Discarded Electronics in China’s Giuyu Raise Safety Concerns
Over the weekend, citizens around the world celebrated Earth Day, and helped “mobilize the Earth” in an international celebration of environmental awareness. However, even with green-mindedness in fashion, there are still places in the world where practicality takes precedence over eco-friendliness. For instance, discarded e-waste in China is raising concern, especially given the lack of safety measures used in recycling, reusing and re-processing of these materials.

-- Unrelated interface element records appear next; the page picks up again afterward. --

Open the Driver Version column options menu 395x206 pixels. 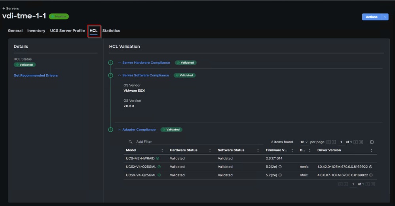click(371, 150)
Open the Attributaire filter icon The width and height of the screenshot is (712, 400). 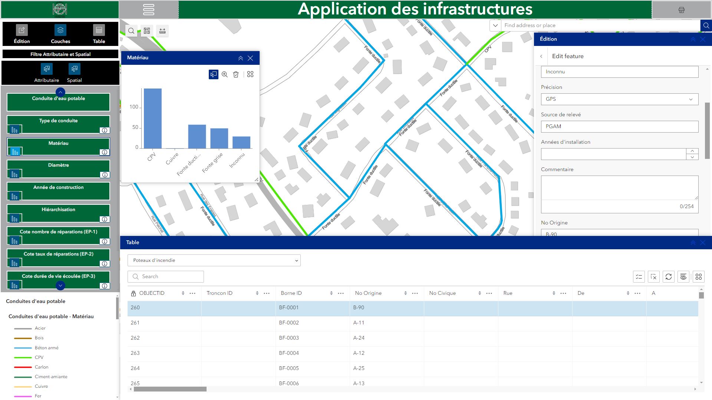pyautogui.click(x=47, y=69)
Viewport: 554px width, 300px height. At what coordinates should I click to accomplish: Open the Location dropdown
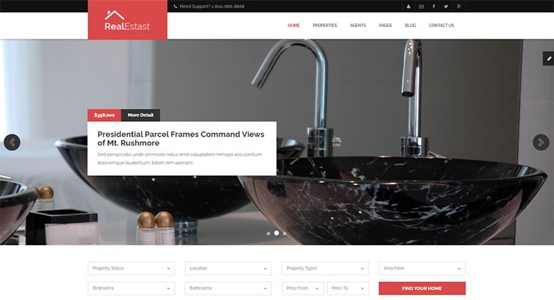click(x=229, y=268)
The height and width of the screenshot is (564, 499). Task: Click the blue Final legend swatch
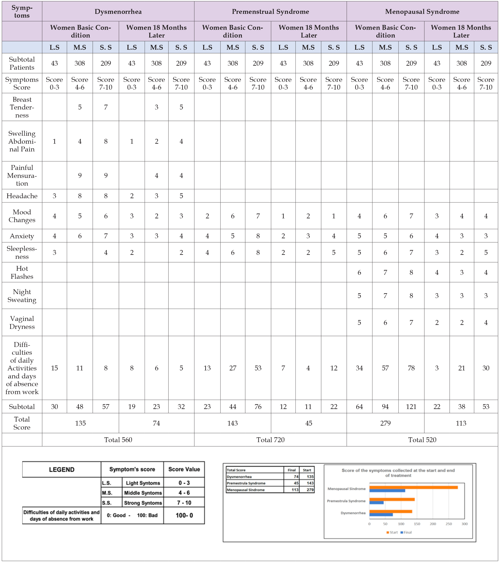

Guiyu, in China’s Guangdong province, is considered to be a graveyard of computers, reports the Shanghai Scrap blog. According to author Adam Minter, the facility is considered a global e-waste hub, and not without reason. Even unused devices from the world’s top brands — including HP, Samsung and Panasonic — find their way here, some even unopened from their original packaging. These are considered defective, of course, but the fact that they make their way here in this state raises questions.
Manufacturers deny their accountability. Samsung, for one, denies involvement in discarding equipment, and says components were made years ago, reports BBC News. And it’s not only finished products that are dumped here in Guiyu. According to Minter, who is developing a book on the global scrap trade, even brands that are fostering eco-friendliness seem to be in the dark as to how these equipment came to be dumped here.
… Guiyu is no longer just a destination for old household and commercial computers no longer wanted by their owners. Rather, it is a destination for unwanted parts and defective materials used in the manufacture of new computers and other electronic equipment, as well as materials returned to manufacturers for warranty repair.
It’s either that, or they have some culpability, given the way they have brushed off inquiries from Minter. “[T]he fact that they’ve declined to answer my questions is weird in itself.”
The dumping itself is not the only concern. E-waste recycling has become a booming bsiness in Guiyu, although the processing of materials may not necessarily be considered safe: “sifting through old gadgets and stripping components that could be re-used and re-sold, burning wires to get copper, using acid baths to extract gold from microchips.”
BBC reports that the soil in the town has become saturated with heavy metals like lead, chromium and tin that the groundwater is now undrinkable, and has the highest levels of cancer-causing dioxins. Local children are suffering from “an extremely high rate of lead poisoning.”
Samsung has commented on the matter by saying the “boxes were not discarded by Samsung Electronics or by one of Samsung’s recycling partners.” Meanwhile, both Samsung and HP have stressed their commitment to meeting the highest electronic waste management standards.
Another worrying fact here is that most of the e-waste dumped in recycling and reprocessing facilities like Guiyu are increasingly coming from China. American and European e-wastes are declining, while those from Asian countries like Thailand and Malaysia are increasingly contributing to the e-waste.
Mr. Minter is still trying to get to the bottom of how these e-wastes are making their way into China, and until we get a definite answer, concerns on the capability of processing e-waste — especially in China — will continue.